Arabella’s first action on reaching Park Street again was to run up to her bedchamber, and without pausing to remove her bonnet to sit down at the little table in the window, and prepare to write a letter. But in spite of the evident urgency of the matter she had no sooner written her opening words than all inspiration appeared to desert her, and she sat staring out of the window, while the ink dried on her pen. At last she drew a breath, dipped the pen in the standish again, and resolutely wrote two lines. Then she stopped, read them over, tore up the paper, and drew a fresh sheet towards her.

It was some time before she had achieved a result that satisfied her, but it was done at last, and the letter sealed up with a wafer. She then rang the bell-pull, and upon a housemaid’s coming in answer to the summons desired the girl to send Becky to her, if she could be spared from her duties. When Becky presently appeared, shyly smiling and twisting her hands together in her apron, Arabella held out the letter, and said: “If you please, Becky, do you think you could contrive to slip out, and—and carry that to Mr. Beaumaris’s house? You might say that I have asked you to go on an errand for me, but—but I shall be very much obliged to you if you will not disclose to anyone what it is!”

“Oh, miss!” breathed the handmaid, scenting a romance. “As though I would say a word to a living soul!”

“Thank you! If—if Mr. Beaumaris should be at home, I should be glad if you would wait for an answer to the letter!”
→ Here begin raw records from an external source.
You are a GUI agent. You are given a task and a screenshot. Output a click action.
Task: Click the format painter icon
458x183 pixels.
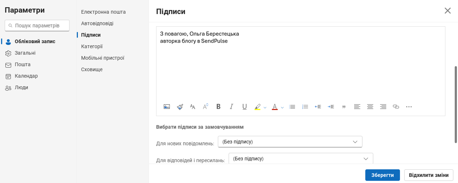point(180,107)
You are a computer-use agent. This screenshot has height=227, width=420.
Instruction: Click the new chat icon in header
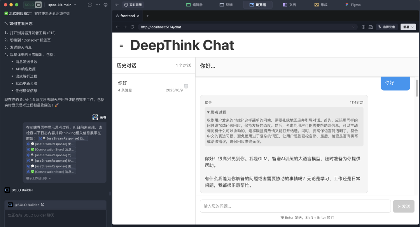(x=90, y=5)
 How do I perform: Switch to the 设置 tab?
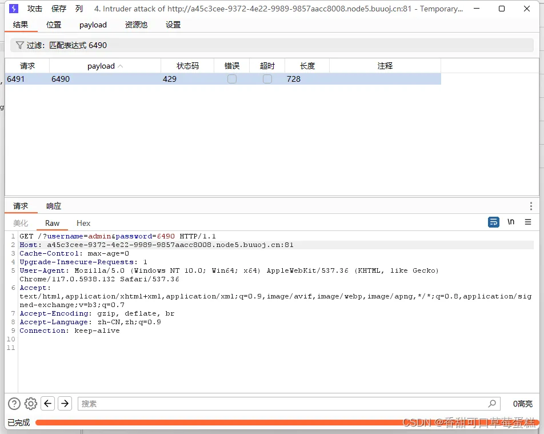173,25
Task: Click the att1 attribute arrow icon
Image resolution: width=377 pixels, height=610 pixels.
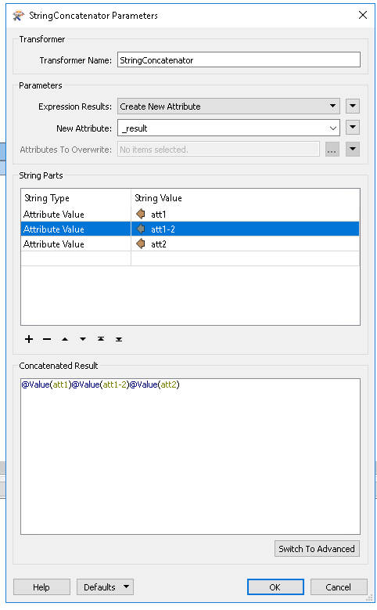Action: click(x=141, y=214)
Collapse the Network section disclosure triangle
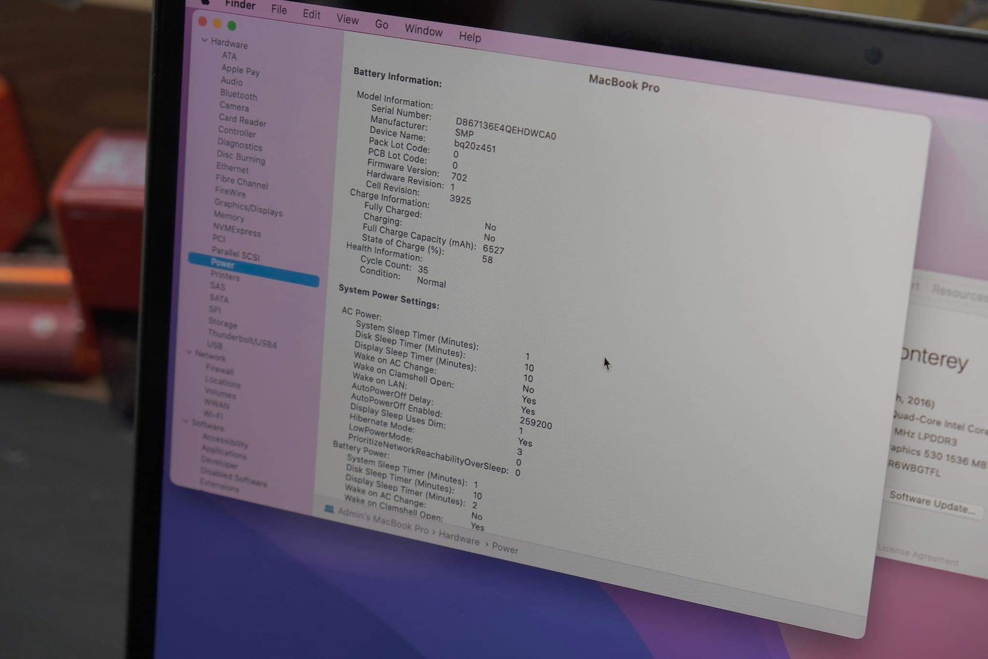This screenshot has width=988, height=659. click(x=189, y=353)
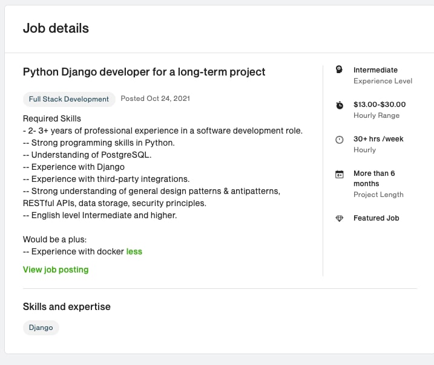Click the Experience Level head icon

pyautogui.click(x=339, y=69)
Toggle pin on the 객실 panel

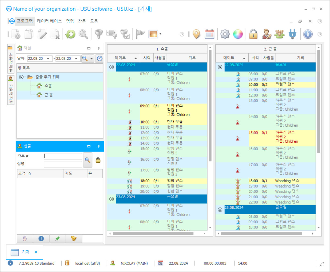(98, 48)
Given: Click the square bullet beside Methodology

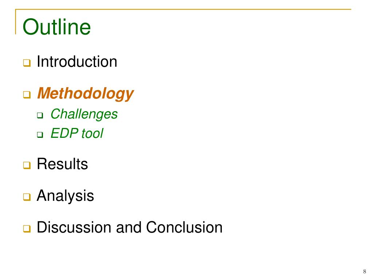Looking at the screenshot, I should click(x=27, y=95).
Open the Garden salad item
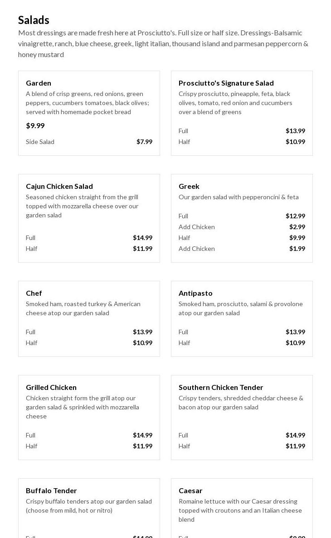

Becky nodded her profound understanding of this, assured Arabella that she might trust her through fire and water, and departed.

Nothing could have been more conspiratorial than her manner of entering Arabella’s room half-an-hour later, but she brought bad news: Mr. Beaumaris had gone into the country three days ago, and had said that he might be away from London for a week.